There’s a double paradox here. Germany says its future will be nuclear-free. For the present, though, it’s nuclear not-so-free, relying more than ever on electricity from atomic-powered neighbors. What’s more, the Germans have been turning off their reactors because they don’t want a Fukushima-style meltdown spewing radiation across their country. Yet the Temelín reactors, which are in good shape, are close enough to the border to rain down radiation on Germany should a serious accident occur.
Until their nuclear shutdown began, the Germans exported an average of 1,400 gigawatt-hours a month, almost 3 percent of Germany’s electrical production. Now, though, the Germans are importing about 2,000 gigawatt-hours a month. Much of that is coming from France and the Czech Republic, the Continent’s top two electricity exporters. The imports of electrical power cost the Germans $139 million a month, based on current prices tracked by Bloomberg.
With the remaining nine German reactors scheduled to go offline by 2022, no one seems more eager to step into the breach than the Czechs. They’re in talks with vendors to build two more reactors at Temelín, while planning new reactors at the aging Dukovany nuclear station and at least two other sites. This is part of a push to increase nuclear’s share of the country’s power-generating capacity from the current 32 percent to more than 50 percent by 2050. “Nuclear is the answer,” says Roman Portužák, who is involved in drawing up the country’s energy strategy at the Czech Industry and Trade Ministry. “How fast, how many reactors we’ll build—that’s still under discussion, but we’re definitely moving in this direction.”

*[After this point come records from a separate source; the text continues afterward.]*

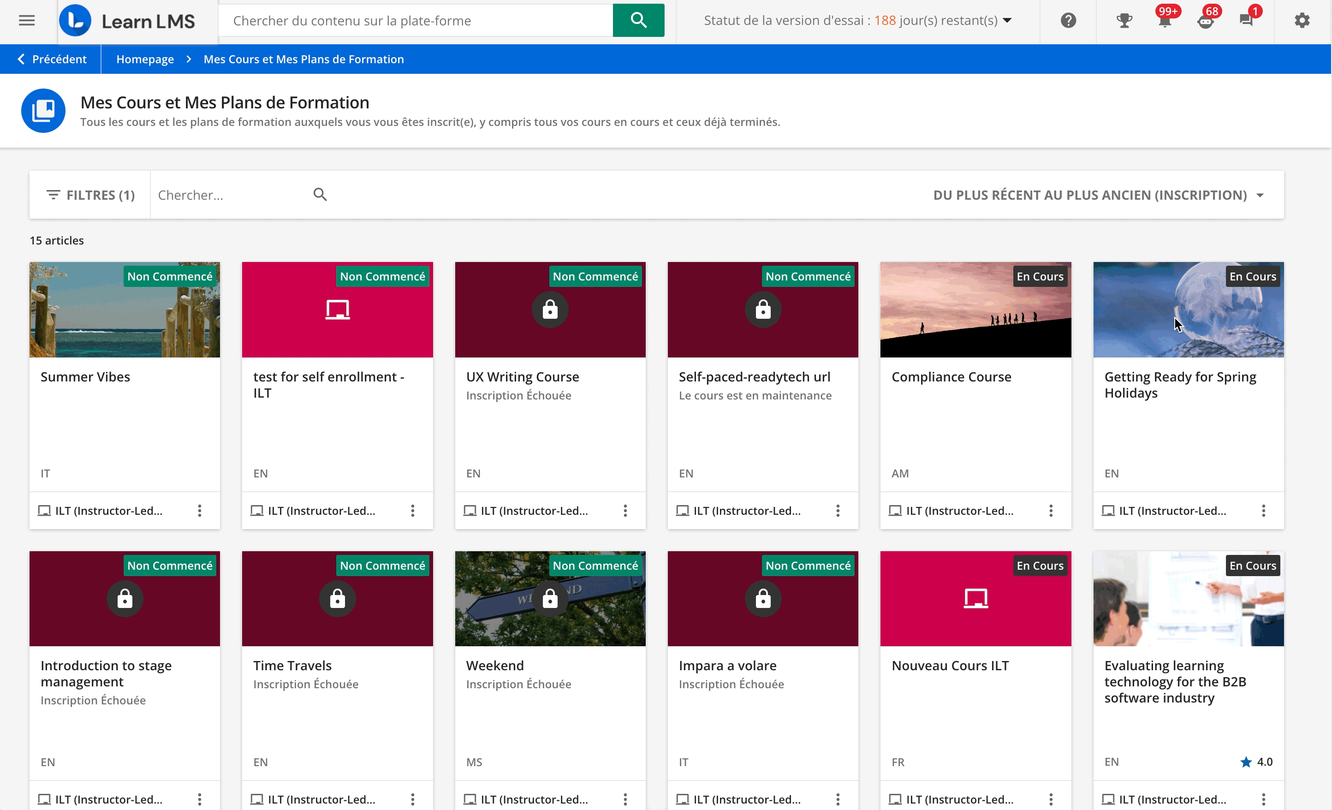This screenshot has height=810, width=1332.
Task: Open Summer Vibes three-dot menu
Action: 199,510
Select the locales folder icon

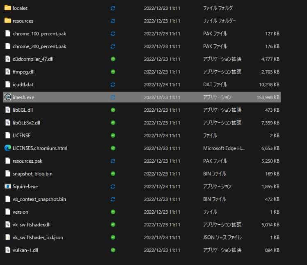tap(7, 8)
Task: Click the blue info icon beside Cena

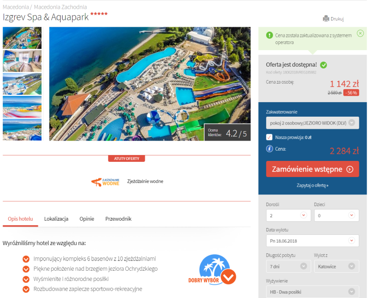Action: (x=269, y=149)
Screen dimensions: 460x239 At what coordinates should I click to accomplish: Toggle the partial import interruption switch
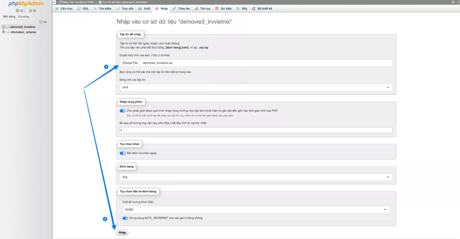(122, 111)
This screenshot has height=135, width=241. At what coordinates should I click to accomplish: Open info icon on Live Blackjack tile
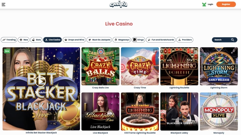(x=116, y=96)

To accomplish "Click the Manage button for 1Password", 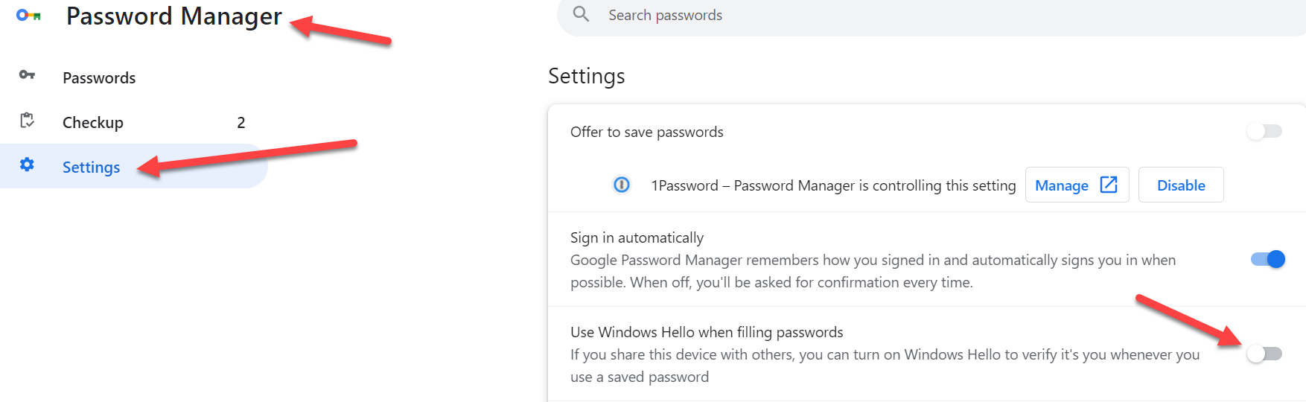I will point(1077,185).
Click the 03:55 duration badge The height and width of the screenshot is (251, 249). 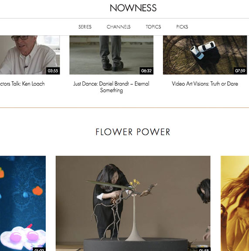click(x=53, y=71)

The Germans have said they will replace nuclear capacity with wind, solar, and other renewable energy sources. “Germany in the long run won’t need significant electricity imports,” says Michael Kauch, chief environmental spokesman for the Free Democratic Party, a partner in Merkel’s ruling coalition.
Achieving that goal won’t be easy. Ever-changing weather conditions mean that reliable supplies of wind- and solar-generated power aren’t always available. And while northern Germany has extensive wind and solar farms, not enough high-voltage power lines carry electricity south to Bavaria. Building new lines could take 5 to 10 years. “The German government has shot itself in the foot,” says Lawson Steele, a utilities analyst at Espirito Santo Investment Bank in London. “Germany will probably be O.K. for three to four years, and then it’ll start running out of capacity.”
The Czechs say they are going nuclear to replace their dependence on fossil fuels, including gas imports from Russia. Yet about 20 percent of the Czech Republic’s electricity production is already exported, and the addition of several new reactors could increase that figure. Analysts say heftier exports would help CEZ, the Czech state-controlled utility. “I see a big opportunity for CEZ and other Czech companies to export energy to Germany, especially given their plans to beef up nuclear,” says Clive Roberts, a utilities analyst at Standard & Poor’s in London.
The Czechs also supply electricity to Austria, which has no nuclear plants. The Austrians use Czech-furnished power to pump water into mountain reservoirs, where it is later used to generate hydropower—some of which is then sold to Germany. However hard they try, the Germans can’t escape nuclear power.
The bottom line: With Germany shutting down reactors, it now pays $139 million a month to import electricity, some of it from Czech nuclear plants.